My daily commute home from the office takes me right past a large park that folks healthier than I apparently enjoy walking, jogging, and biking around. I frequently see the same guy lumbering slowly along that roadside. He is not a jogger. If I had to guess, I’d venture that he’s walking home from work.
By appearances, he’s about my age. That puts him nearer twenty years past high school than ten. Yet, every time I see him, winter, spring, summer, or fall, he’s wearing his high school jacket, varsity letter still proudly affixed.
As I am wont to do, I’ve developed an elaborate back-story for this fellow, my unwitting subject, which basically boils down to the fact that high school was the high point of his life.
So, this brings me to our ignominious D-Less-The-P, Freddy Adu. His story is, of course, less sad in that he still makes hundreds of thousands of dollars. But, grading on the curve, he’s essentially my dude from the park.
Pursued by Inter at ten, in residence at twelve, a professional at fourteen, to Europe at eighteen…then the cliff.
Down, down, down, until the last craggy outcropping clipped him this season. The-Next-Pele’s nadir: Ssmoking hookah in some guy’s crappy apartment (sorry random apartment, collateral damage guy) and without club or country.
Where did it go wrong? Could it have gone differently? Put simply, Yes.
People who find early success but later struggles can go a few different ways.
Some decide to hang ’em up and “go out on top.” It spares their dignity and spares us from watching the decline of a hero.
Some acknowledge and accept that they had a good run, then play on to the best of their remaining ability, sliding gracefully into an elder statesman or mentoring role. Let’s call this the Chris Albright route. Pure class.
But many, like Freddy, just can’t let it go.
They can’t give up the vision of the life they were supposed to have to enjoy the still-pretty-damn-awesome life that is available. They can’t give up being THE man to just be A man.
Unfortunately, and all too often, the puerile antics of this last group drag down the team around them. Because Freddy can’t move on, the Union cannot move on. They are left to buy the baby out of his tantrum with the world’s most expensive ice cream cone, or left waiting for the little guy to tucker himself out and fall quiet.
Is either the way he wants his story to end?
Hopefully a new story can begin in Brazil.
Great article
Don’t you know Hooka was a prank and not even Adu? The picture poster even posted it on same twitter feed the picture of his friend (not Adu) appeared. Don’t believe all you see on twitter.
A. As far as I know, the only clarifiaction was that he was not personally smoking rather than that it was not him.
B. Way to pick out the most important sentence! The whole thing just falls apart now.

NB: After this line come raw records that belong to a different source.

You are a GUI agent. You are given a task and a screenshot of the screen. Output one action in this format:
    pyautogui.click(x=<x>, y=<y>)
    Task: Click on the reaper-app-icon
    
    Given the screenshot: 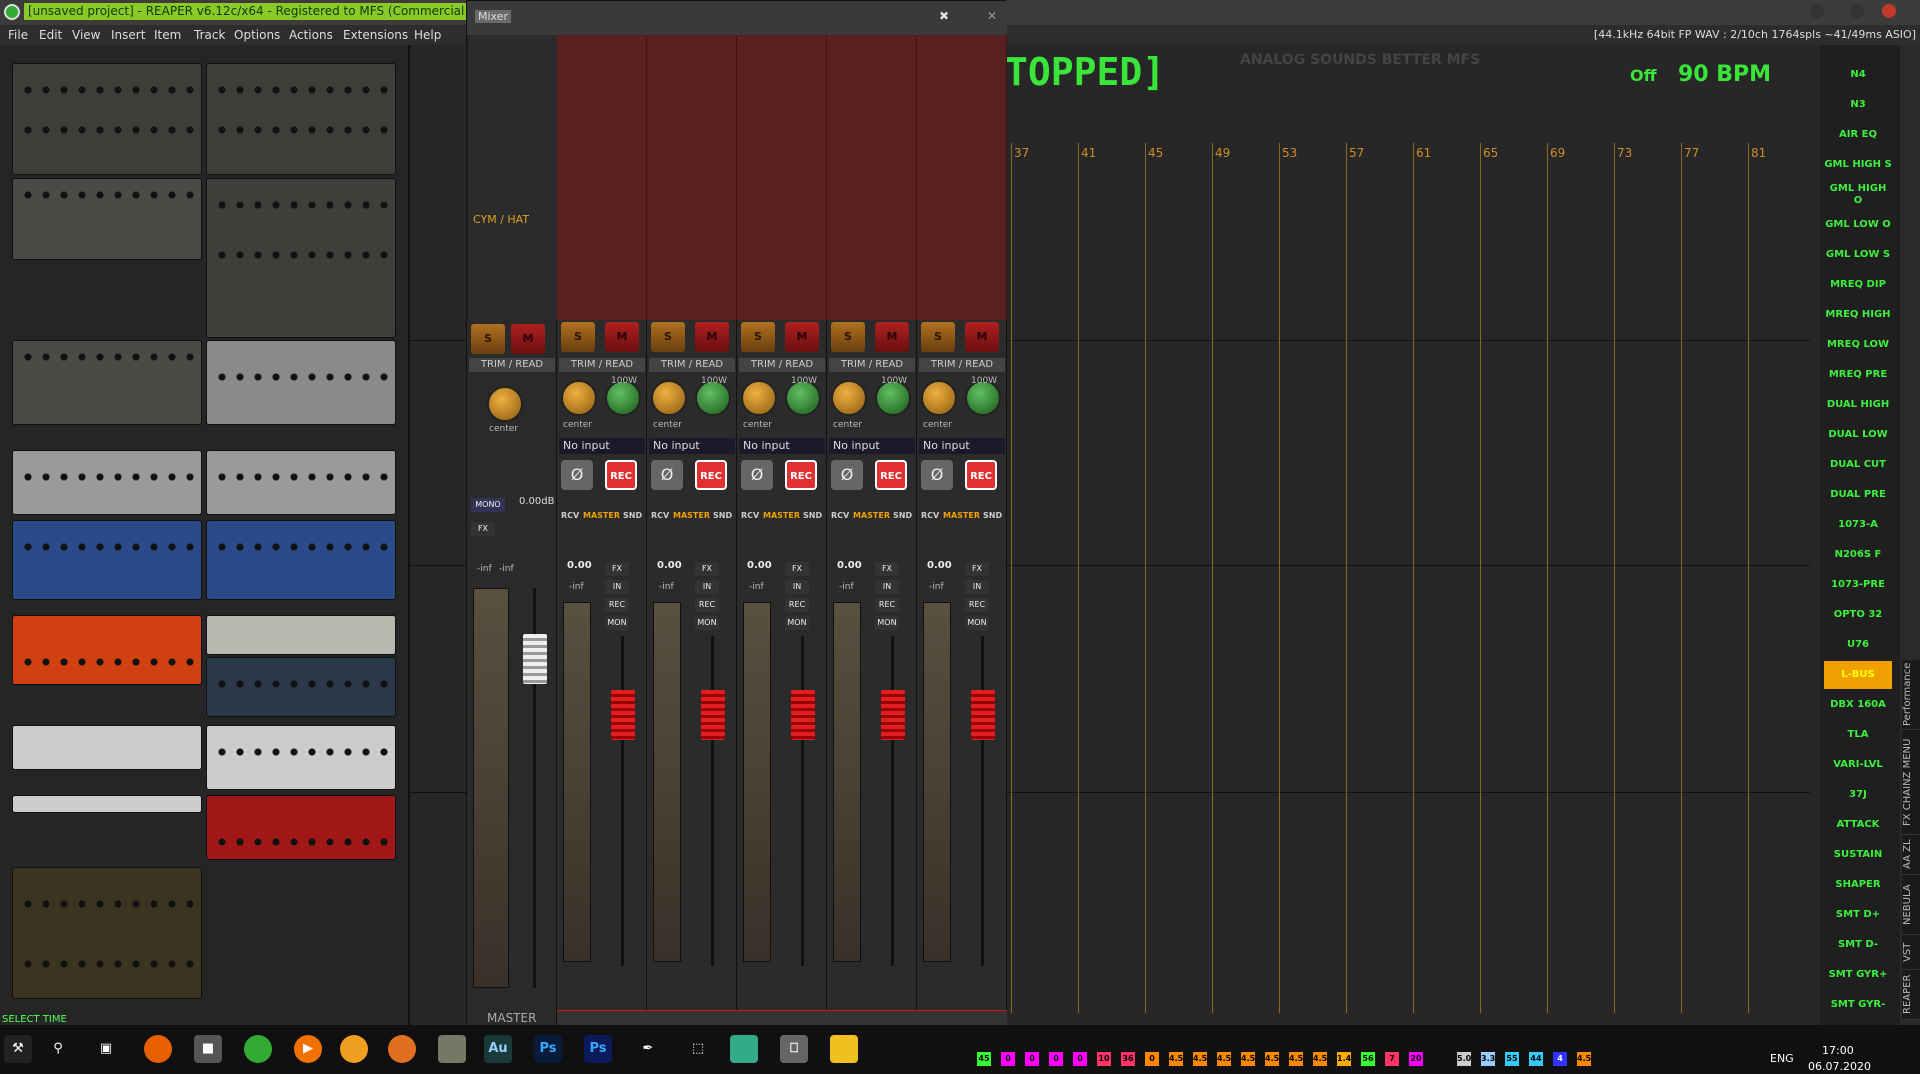 What is the action you would take?
    pyautogui.click(x=12, y=12)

C. Everyone knows you can’t lie on Twitter. It’s, like, a rule.
Maybe Freddy screwed up last season given the reports of him being a distraction in the locker room. But either way, the Union signed him to a contract and they have to honor that. No fault to Adu for that.
People are waaaaaaay to hard on Fred.
Agreed. It’s always someone else’s fault!
Great article. Also, there is always a chance that he will grow up or gain some class.